The problem: When you repeat the listing, keep every character as it is.

Provided material:
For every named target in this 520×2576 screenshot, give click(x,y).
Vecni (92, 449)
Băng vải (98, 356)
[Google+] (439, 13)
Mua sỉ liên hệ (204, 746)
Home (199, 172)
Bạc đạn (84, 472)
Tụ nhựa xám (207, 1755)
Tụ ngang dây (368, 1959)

Answer to this problem:
For every named target in this 520×2576 screenshot, give click(x,y).
Vecni (92, 449)
Băng vải (98, 356)
[Google+] (439, 13)
Mua sỉ liên hệ (204, 746)
Home (199, 172)
Bạc đạn (84, 472)
Tụ nhựa xám (207, 1755)
Tụ ngang dây (368, 1959)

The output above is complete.